日本には抵抗/社会変革の文化があるのか?

2012年6月29日官邸前反原発デモ
写真はhttp://bund.jp/?p=34864より

今日のReimagining Activismのセッションで、仲間の斎藤ゆかちゃんがバークレーから参加してくれた。セッションの最後に、彼女が日本でワークショップ(アクティブホープなど)を行った時に、何か(不条理とか)に「NO」と言うことに対してあまり共鳴する人がいない体験をしてきたと言ってくれた。

彼女が住んでいるバークレーやその周辺のサンフランシスコやオークランドは、市民運動が歴史的に盛んで、体制や不条理に「NO!」という主張や抵抗運動が文化の重要な側面とも思えるくらい盛り上がっている(それだけ深刻な問題が続いているという悲しい現実もあるけど)。それらの地域はBay Areaと呼ばれていて、今まさにBlack Lives Matterの運動が繰り広げられている場所の一つ。僕もそこでアクティビストの洗礼を受けて、何度もアクションに関わってきた。でも、それに比べると、日本で「反対運動」とか、デモとかの話をしたりお誘いをすると、「アレルギー」、恐れ、疎外感のような冷たい反応で返されることを何度も体験したり、仲間から聞いてきた。

そこで、その現状に対して「海はそれについてどう思ってんの?」ってゆかちゃんにきかれた。(記憶力悪いから違ったかも。。。)

それについて思いついた僕なりの答え

1。日本人は抵抗運動をずっとしてきた。「日本人は抵抗しない」「対立を避ける」「従順である」は、実際そうである感じもするけど、基本的には教育機関やメディアが作ってきた神話だと思う。歴史的に多くの抵抗運動があったし、今でも沖縄の米軍基地、原発、気候変動、性暴力、児童虐待、LGBTI、いじめ、汚職などに対しての抵抗運動が存在している。「体制に抵抗することは良くない、避けましょう」という信念が強めなのかも。

→ 日本の抵抗運動の歴史については、とても素晴らしい記事を見つけたので、最後に貼り付けた


2。日本のアクティビズム(社会運動)の効果的なPRがある感じがしない。教育機関とメディアが社会運動をとてもドライに「事実」と数字だけで表現したり、「危ないもの」「成功しないもの」「反社会的なもの」として徹底的にブランディングしている感じがする。現実とはかけ離れた「悪いイメージ」(ヘルメットを被って戦っている全学連とか)が日本人の心にしっかり植え付けられている。

一般の日本人のテイストが分からないけど、僕の心を動かしてきたイメージをちょっとシェアしたい。

不条理に対して立ち上がることを「カッコよく」見せたり、状況を異常さを引き出すイメージだったり。日本にはないわけではないんだけど(SEALDsとか)、何が違うんだろうね。土壌?後、書いてみて思ったんだけど、実際どこまでPRがレバレッジとして効果的なのかも分からない。でも、大事な気がする。。。

____

### 短い課題 A
後に続く記録のうち、"Viewport: 1340px width, 603px height."を含む行から始まり"Action: click(357, 169)"を含む行で終わる範囲だけを、指示の行も含めて書き直してください。その際、解答にある座標の数値はすべて51ずつずらして小さくしてください。

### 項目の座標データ
____

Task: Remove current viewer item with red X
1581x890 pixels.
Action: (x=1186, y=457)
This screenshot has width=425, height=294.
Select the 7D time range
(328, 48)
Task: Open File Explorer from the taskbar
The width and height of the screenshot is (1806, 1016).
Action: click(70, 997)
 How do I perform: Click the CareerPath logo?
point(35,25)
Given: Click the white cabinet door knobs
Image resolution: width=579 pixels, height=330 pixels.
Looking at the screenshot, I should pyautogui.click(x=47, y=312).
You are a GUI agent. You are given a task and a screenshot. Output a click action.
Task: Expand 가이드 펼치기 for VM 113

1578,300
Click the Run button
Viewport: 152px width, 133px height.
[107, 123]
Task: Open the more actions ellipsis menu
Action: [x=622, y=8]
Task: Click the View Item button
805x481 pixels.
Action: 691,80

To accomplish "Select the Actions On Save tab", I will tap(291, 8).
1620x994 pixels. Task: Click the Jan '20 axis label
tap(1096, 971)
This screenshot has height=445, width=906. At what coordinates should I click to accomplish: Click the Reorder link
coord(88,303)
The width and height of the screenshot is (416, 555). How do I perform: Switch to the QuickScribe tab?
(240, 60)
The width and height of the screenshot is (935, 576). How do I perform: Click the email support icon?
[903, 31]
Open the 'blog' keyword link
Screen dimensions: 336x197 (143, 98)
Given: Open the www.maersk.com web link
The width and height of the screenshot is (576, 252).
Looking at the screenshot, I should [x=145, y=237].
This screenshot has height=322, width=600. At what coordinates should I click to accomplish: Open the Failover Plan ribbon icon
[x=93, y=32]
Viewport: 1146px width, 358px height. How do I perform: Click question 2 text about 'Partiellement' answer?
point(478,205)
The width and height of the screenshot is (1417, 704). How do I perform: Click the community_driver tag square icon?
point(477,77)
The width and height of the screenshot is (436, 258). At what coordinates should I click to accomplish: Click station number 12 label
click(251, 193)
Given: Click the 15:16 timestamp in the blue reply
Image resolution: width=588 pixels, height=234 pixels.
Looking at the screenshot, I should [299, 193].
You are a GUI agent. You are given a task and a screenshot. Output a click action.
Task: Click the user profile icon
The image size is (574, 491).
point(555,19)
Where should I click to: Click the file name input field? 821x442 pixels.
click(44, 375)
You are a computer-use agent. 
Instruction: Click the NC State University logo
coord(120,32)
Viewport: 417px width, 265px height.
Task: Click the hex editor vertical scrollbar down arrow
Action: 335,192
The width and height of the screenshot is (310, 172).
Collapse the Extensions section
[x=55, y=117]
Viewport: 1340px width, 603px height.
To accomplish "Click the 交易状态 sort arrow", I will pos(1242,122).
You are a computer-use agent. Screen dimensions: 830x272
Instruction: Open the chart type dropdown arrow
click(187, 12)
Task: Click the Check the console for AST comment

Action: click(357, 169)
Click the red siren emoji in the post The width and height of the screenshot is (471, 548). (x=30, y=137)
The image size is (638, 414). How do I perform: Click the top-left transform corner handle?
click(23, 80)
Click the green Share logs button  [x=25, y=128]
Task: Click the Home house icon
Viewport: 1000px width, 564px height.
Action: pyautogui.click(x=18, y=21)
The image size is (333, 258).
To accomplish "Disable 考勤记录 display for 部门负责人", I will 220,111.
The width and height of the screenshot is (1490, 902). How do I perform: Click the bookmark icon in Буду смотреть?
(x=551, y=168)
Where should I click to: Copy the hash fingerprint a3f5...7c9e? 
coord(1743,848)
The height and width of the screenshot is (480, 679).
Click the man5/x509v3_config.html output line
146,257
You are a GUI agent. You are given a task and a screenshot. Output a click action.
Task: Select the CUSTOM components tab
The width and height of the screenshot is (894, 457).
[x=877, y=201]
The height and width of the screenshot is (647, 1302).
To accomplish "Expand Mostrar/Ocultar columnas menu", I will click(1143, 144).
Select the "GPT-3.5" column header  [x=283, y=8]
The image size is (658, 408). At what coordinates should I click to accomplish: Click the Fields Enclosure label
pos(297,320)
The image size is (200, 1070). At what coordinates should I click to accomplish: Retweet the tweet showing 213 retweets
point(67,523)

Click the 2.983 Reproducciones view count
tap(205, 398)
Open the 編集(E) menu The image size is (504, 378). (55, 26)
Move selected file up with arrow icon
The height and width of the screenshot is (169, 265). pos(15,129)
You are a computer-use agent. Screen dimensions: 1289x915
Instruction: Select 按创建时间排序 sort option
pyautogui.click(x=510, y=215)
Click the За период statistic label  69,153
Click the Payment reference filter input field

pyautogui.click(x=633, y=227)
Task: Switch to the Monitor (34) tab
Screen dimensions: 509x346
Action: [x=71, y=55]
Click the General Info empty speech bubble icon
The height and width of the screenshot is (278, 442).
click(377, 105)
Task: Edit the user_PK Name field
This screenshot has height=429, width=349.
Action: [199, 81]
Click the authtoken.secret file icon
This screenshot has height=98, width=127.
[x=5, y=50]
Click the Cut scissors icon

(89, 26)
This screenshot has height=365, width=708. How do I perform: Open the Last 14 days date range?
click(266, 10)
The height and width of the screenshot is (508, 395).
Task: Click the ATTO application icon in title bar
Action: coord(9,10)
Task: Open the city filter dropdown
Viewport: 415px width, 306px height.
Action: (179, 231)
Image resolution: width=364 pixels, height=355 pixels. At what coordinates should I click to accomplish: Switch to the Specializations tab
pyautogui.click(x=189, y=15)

____

### 短い課題 B
日本の抵抗運動についての文章によると、Bay Areaと呼ばれているのはどの地域ですか。

### 期待される出力 A
Viewport: 1340px width, 603px height.
To accomplish "Click the 交易状态 sort arrow", I will pos(1191,71).
You are a computer-use agent. Screen dimensions: 830x272
Instruction: Open the chart type dropdown arrow
click(136, -39)
Task: Click the Check the console for AST comment

Action: click(306, 118)

### 期待される出力 B
バークレーとその周辺のサンフランシスコやオークランドです。